■ **Quoted passage**
▼
Brief Report

This painting is a completed work. The most recent research shows that it was evidently exhibited at the Salon Officiel in 1870, the year of its completion. While this could hitherto only be presumed by dint of archive studies [Honfleur 1992, Lempertz 1998], X-ray examination has now provided confirmation: compared with a second, far smaller version of this composition dating from the same year, and with a similar title [Schmit 1973, vol. I, no. 527, figs. 12, 13], significant changes in the grouping of the figures allow no conclusion but that the small picture was a study for the present work. Thus not only is the sequence of the two works proved, but also the appearance of this one at the Salon, for Boudin would certainly have entered the completed large-format work and not the study. These revisions by the artist, discernible above all in the area of the figures, represent one of the special features of this painting (figs 5-7, cf. fig. 12). The only figures left unchanged were the two with yellow shawls. All the others were previously placed up to about 2.5 cm higher. Additionally, the women were shifted slightly leftwards or rightwards. In this connexion, it is conspicuous that the woman with the blue shawl seated with her back to the beholder was moved twice, and thus her distance from the other two figures was changed three times. The three women on the right were originally not so close together as they are in the visible painting. Furthermore, the first draft of the picture seems to have two more women with white bonnets beside the figure now on the extreme right. Even though the lay-in of the figures was possibly attuned to the total composition from the outset, and was oriented to the small-format study, the fact that they were shifted suggests a dissatisfaction that was perhaps only noticed during the transfer to the larger format, leading to the revision. In addition, it may be noted that the first ground layer, immediately next to the canvas, is very thin and ochre-coloured, and was subsequently covered with a grey layer (fig. 11). Whether the latter is an underpainting or a second ground layer cannot be said with certainty, as it can only be seen in a few places. The painting evinces lively brushwork with a multilayered structure, many areas having been worked wet-in-wet, and smeared into each other (fig. 9). The original delicacy of the surface was impaired by a seriously invasive restoration carried out a long time ago.
▲
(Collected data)
▼
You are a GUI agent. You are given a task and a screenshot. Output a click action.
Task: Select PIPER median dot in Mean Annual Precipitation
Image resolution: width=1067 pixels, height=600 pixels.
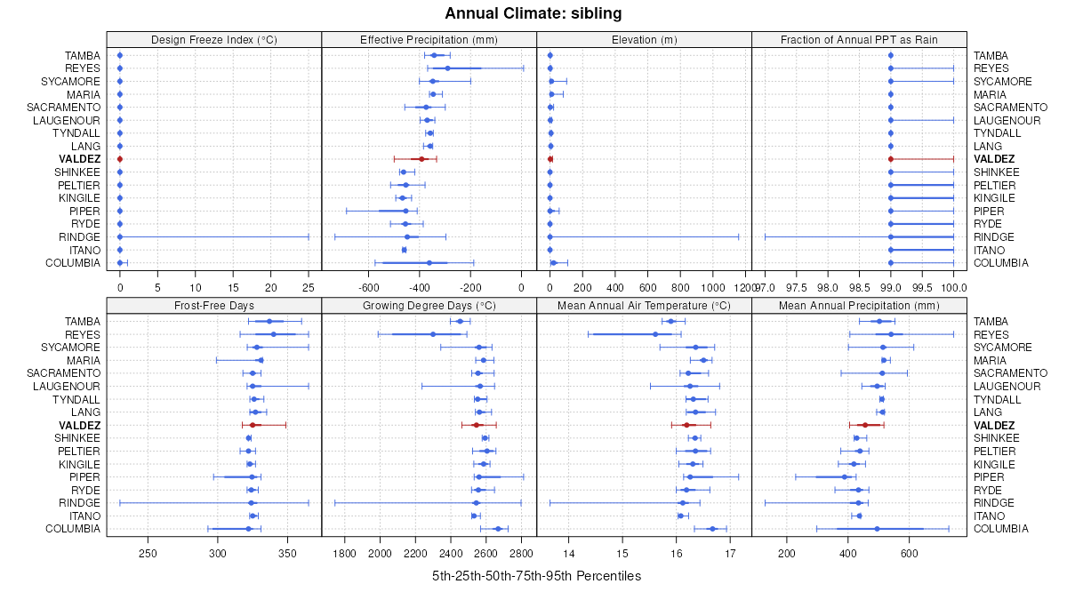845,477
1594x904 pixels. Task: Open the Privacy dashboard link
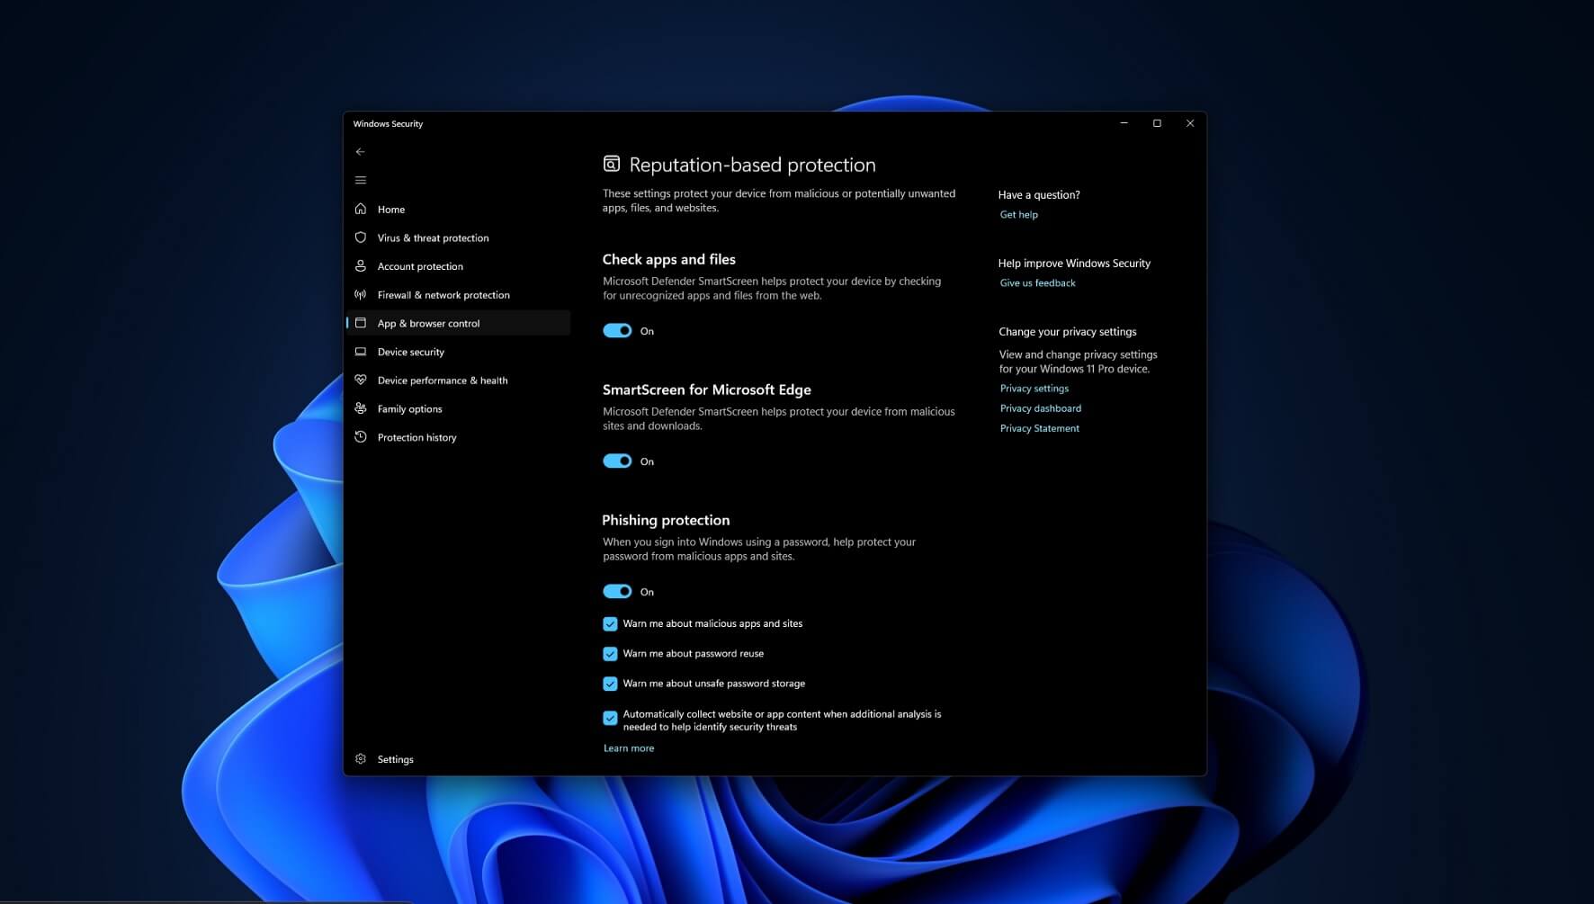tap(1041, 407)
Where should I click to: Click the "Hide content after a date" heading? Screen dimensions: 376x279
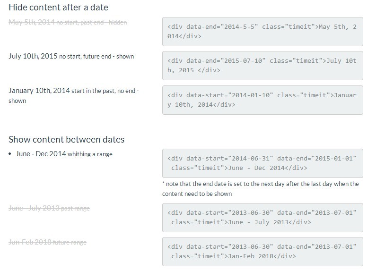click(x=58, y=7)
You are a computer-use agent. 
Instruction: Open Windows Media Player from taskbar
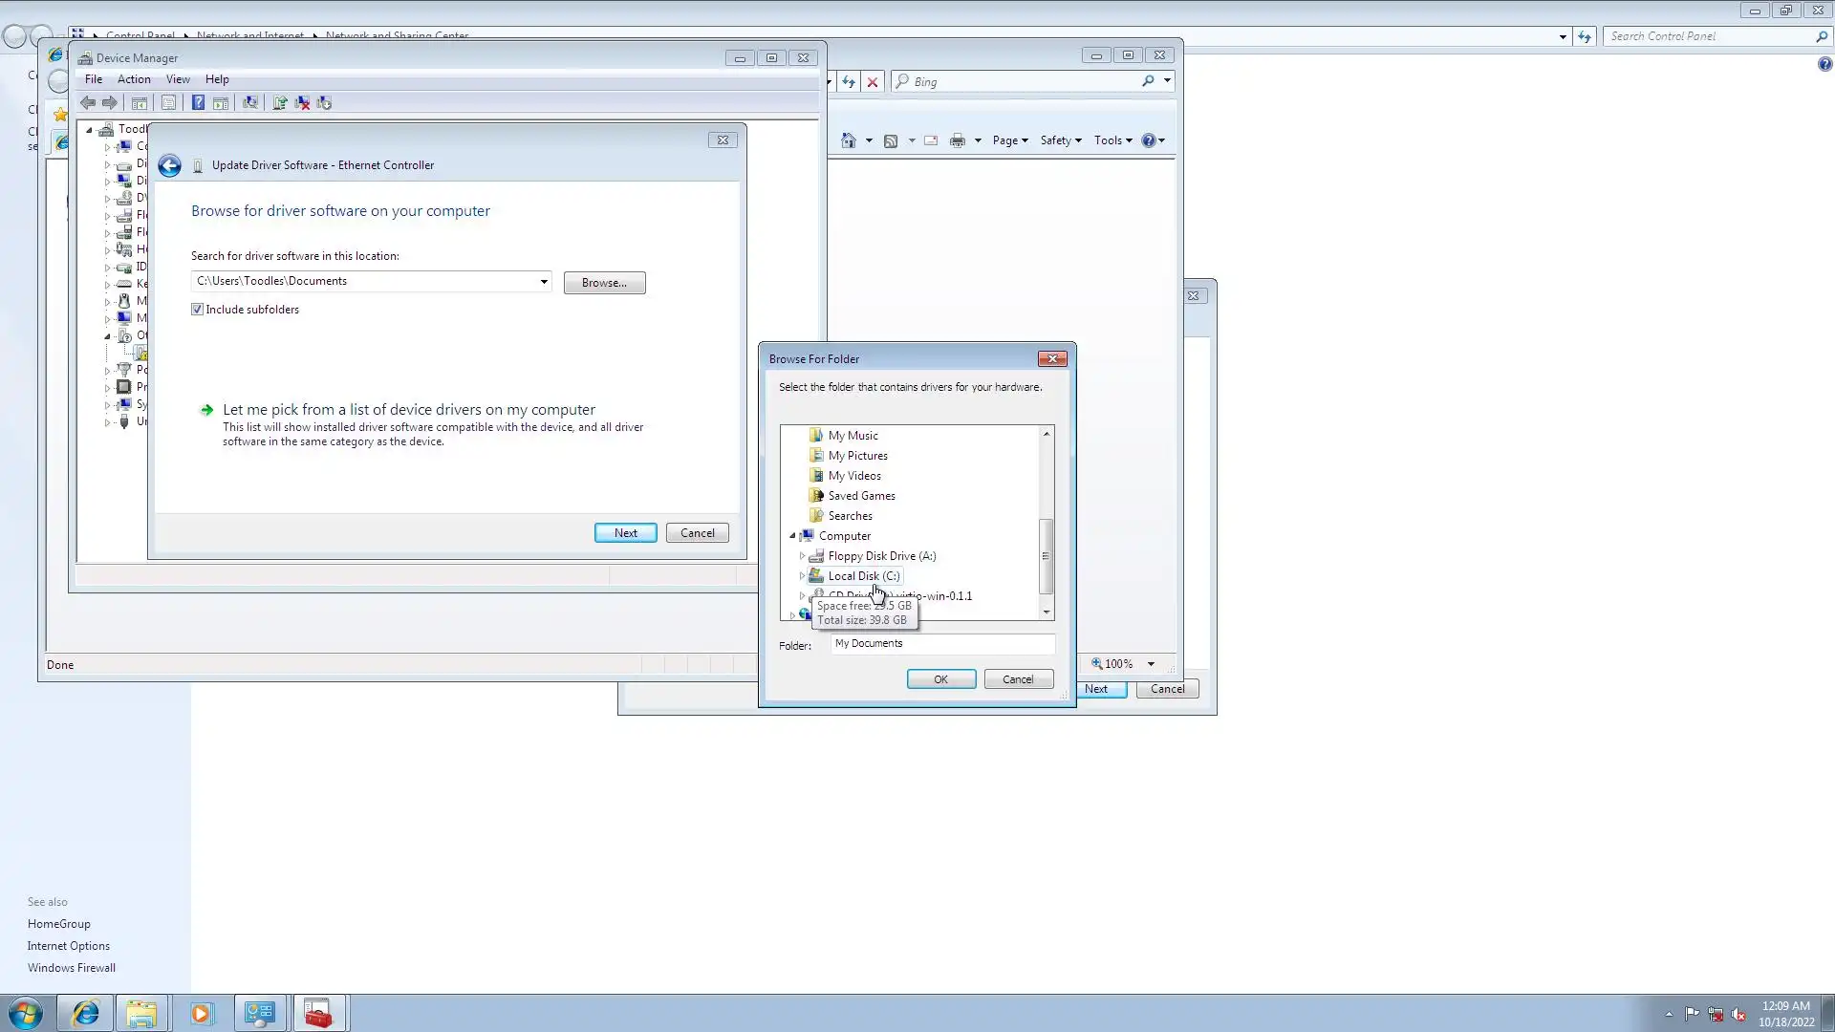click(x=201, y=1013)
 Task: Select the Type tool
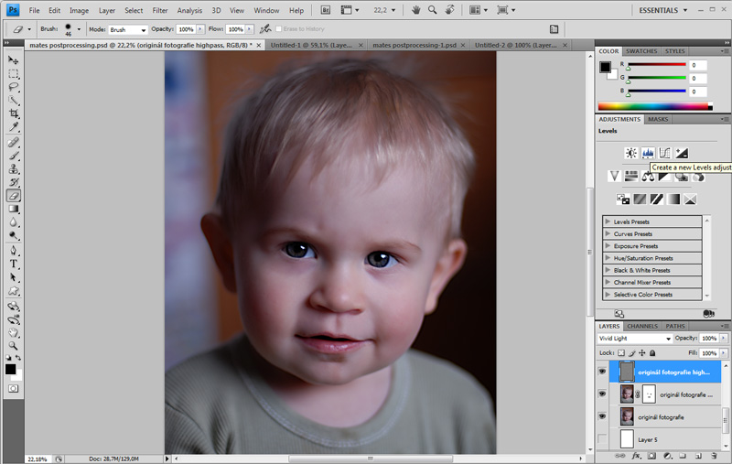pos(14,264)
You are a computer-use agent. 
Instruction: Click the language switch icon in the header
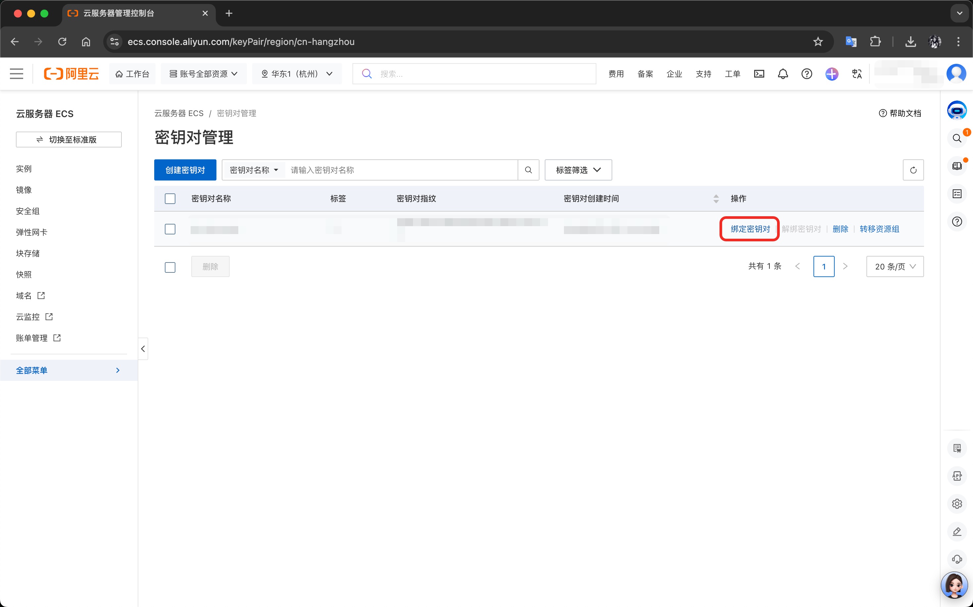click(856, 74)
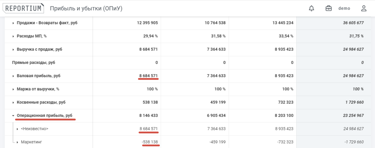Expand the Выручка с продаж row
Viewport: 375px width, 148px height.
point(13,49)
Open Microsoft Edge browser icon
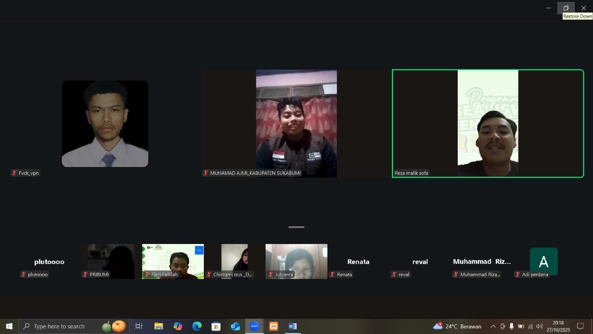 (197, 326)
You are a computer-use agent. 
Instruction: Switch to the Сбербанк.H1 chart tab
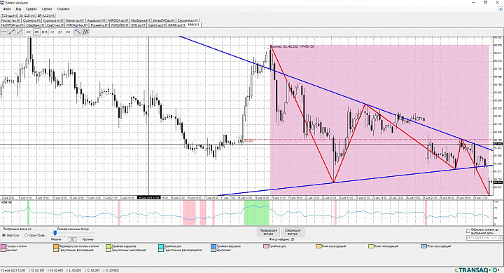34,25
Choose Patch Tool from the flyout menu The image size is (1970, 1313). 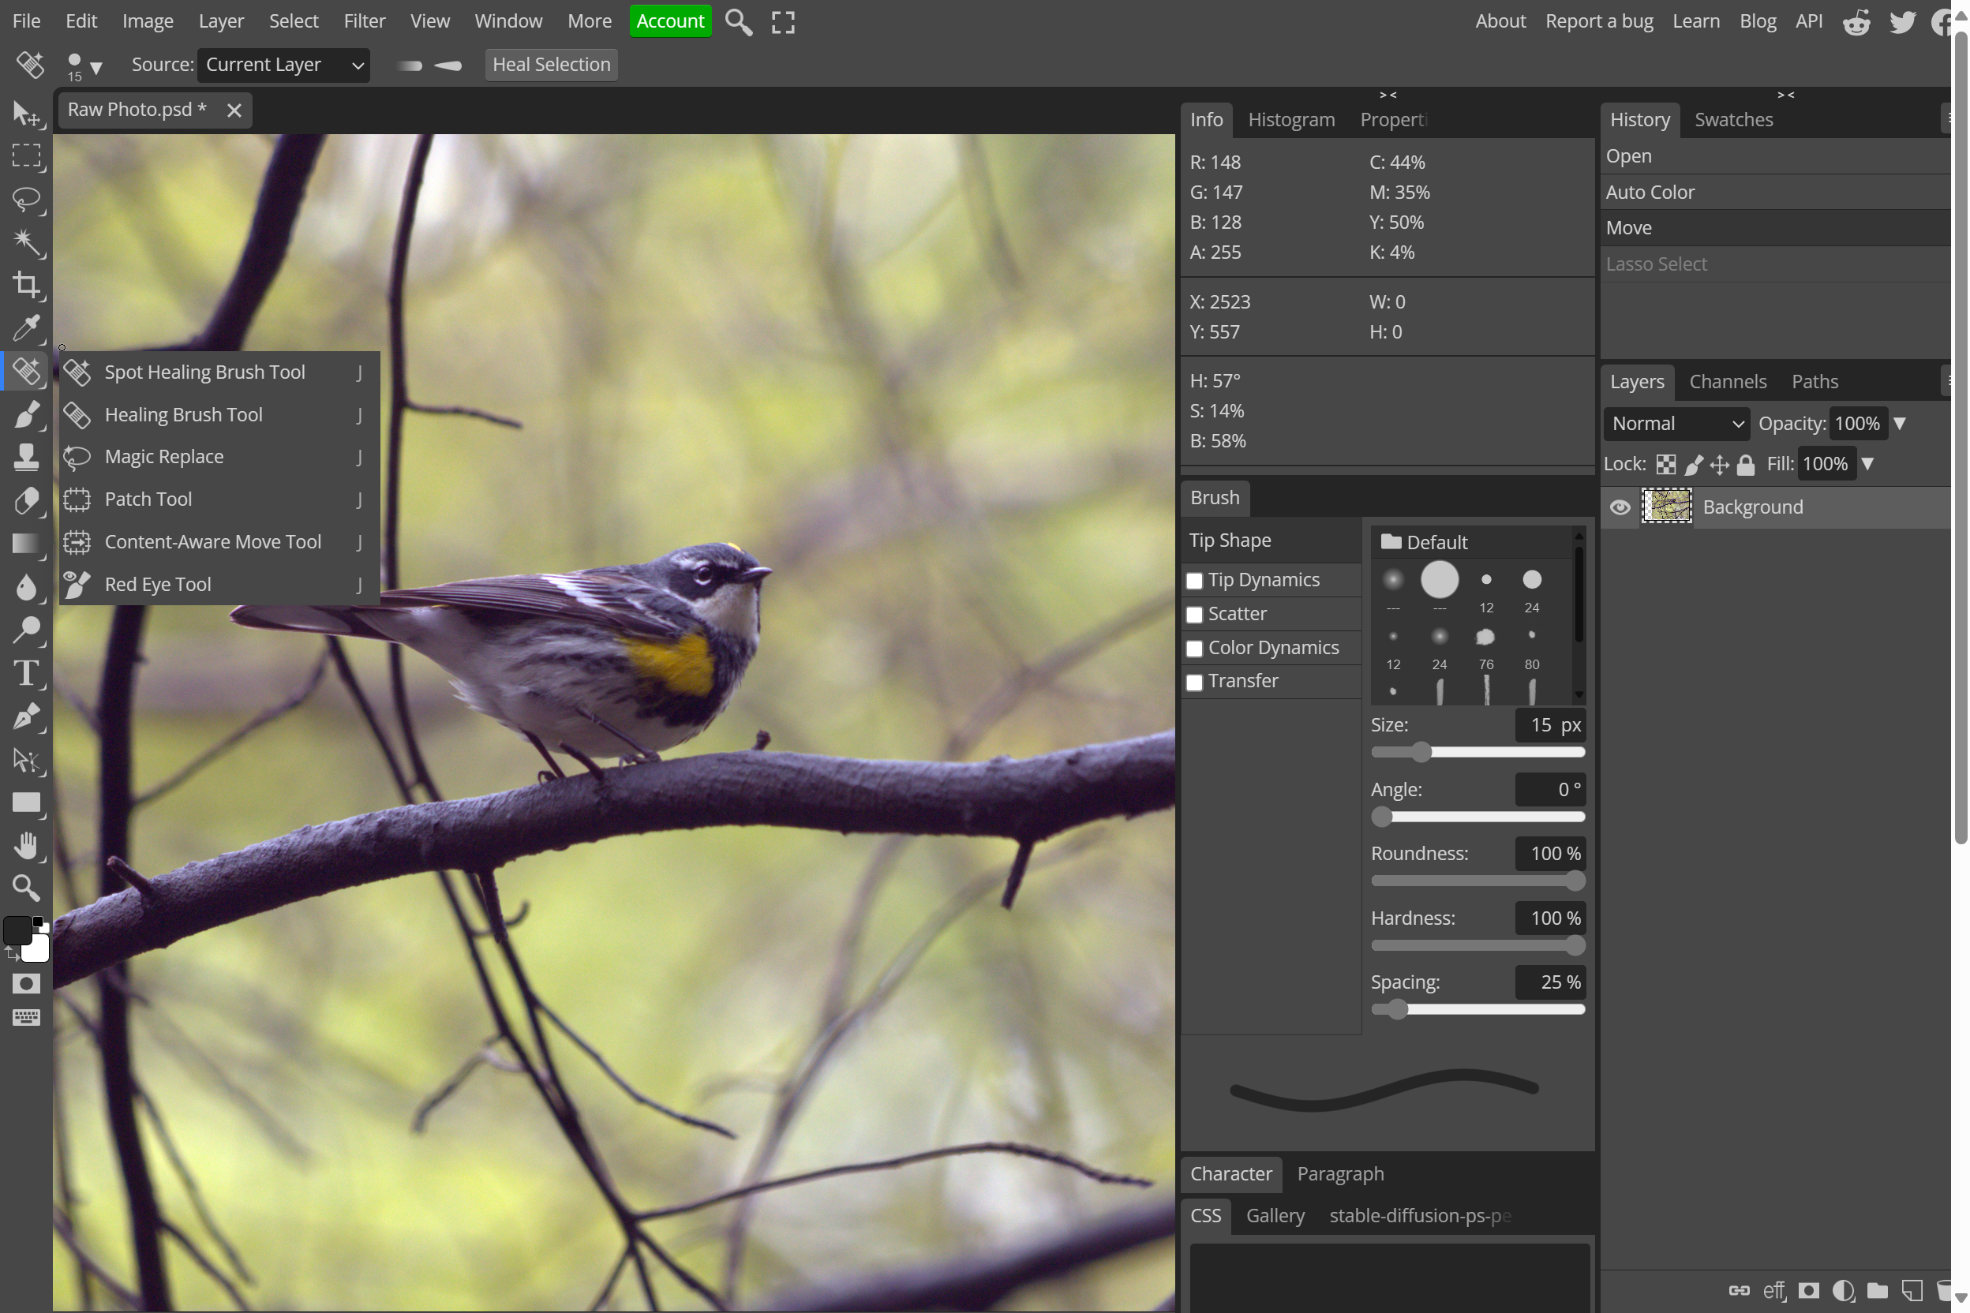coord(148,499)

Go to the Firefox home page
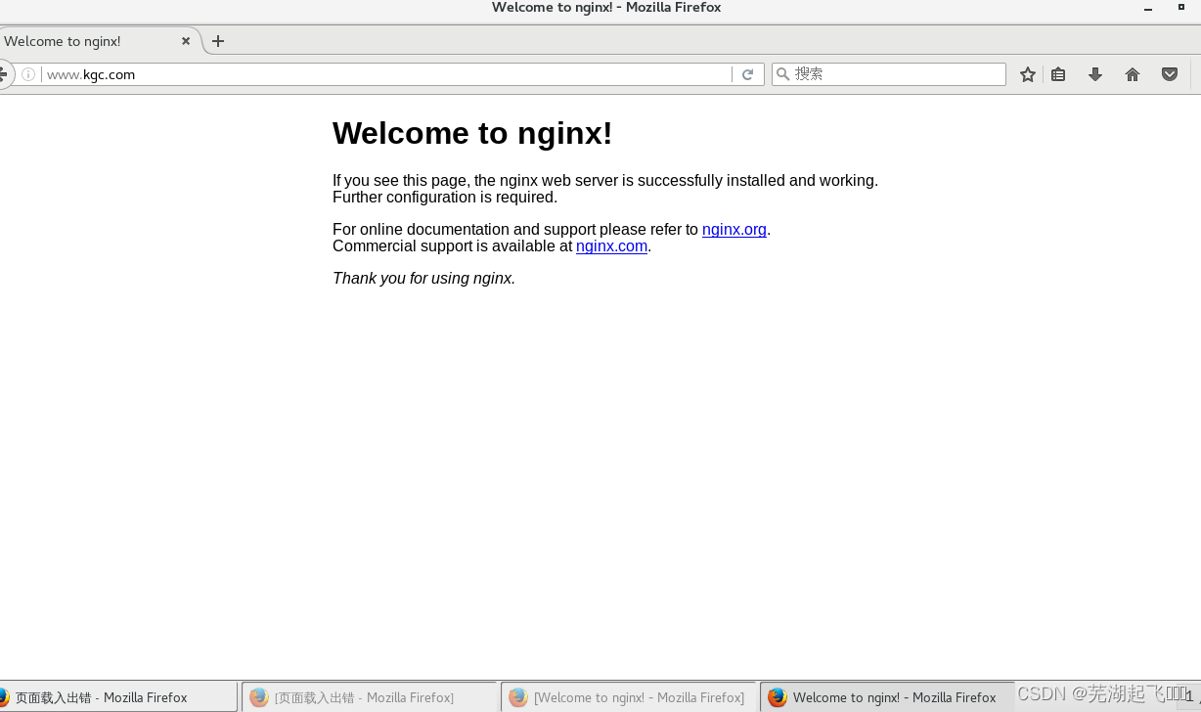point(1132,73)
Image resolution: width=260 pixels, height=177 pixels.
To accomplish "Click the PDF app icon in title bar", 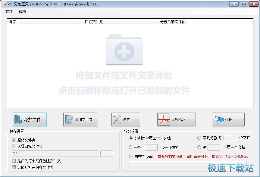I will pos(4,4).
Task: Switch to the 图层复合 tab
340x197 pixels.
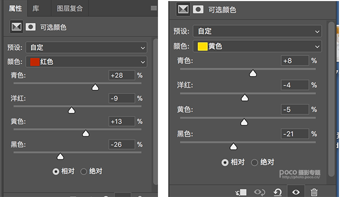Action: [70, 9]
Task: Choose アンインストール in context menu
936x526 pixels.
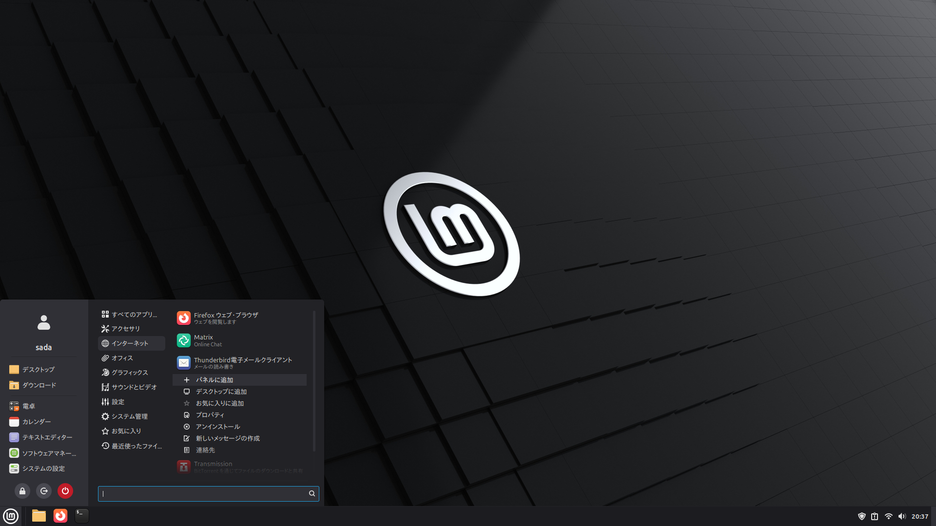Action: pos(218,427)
▲
■ **Stated exercise**
Using the brief report on the painting, please explain why the X-ray findings also confirm that this work was shown at the Salon Officiel in 1870. Answer in one to three sentences.

■ **Task response**
The X-ray revealed significant changes in the grouping of the figures, which show that the smaller version from the same year was a study for this painting. Because Boudin would certainly have entered the completed large-format work rather than the study, this painting must be the one that appeared at the Salon.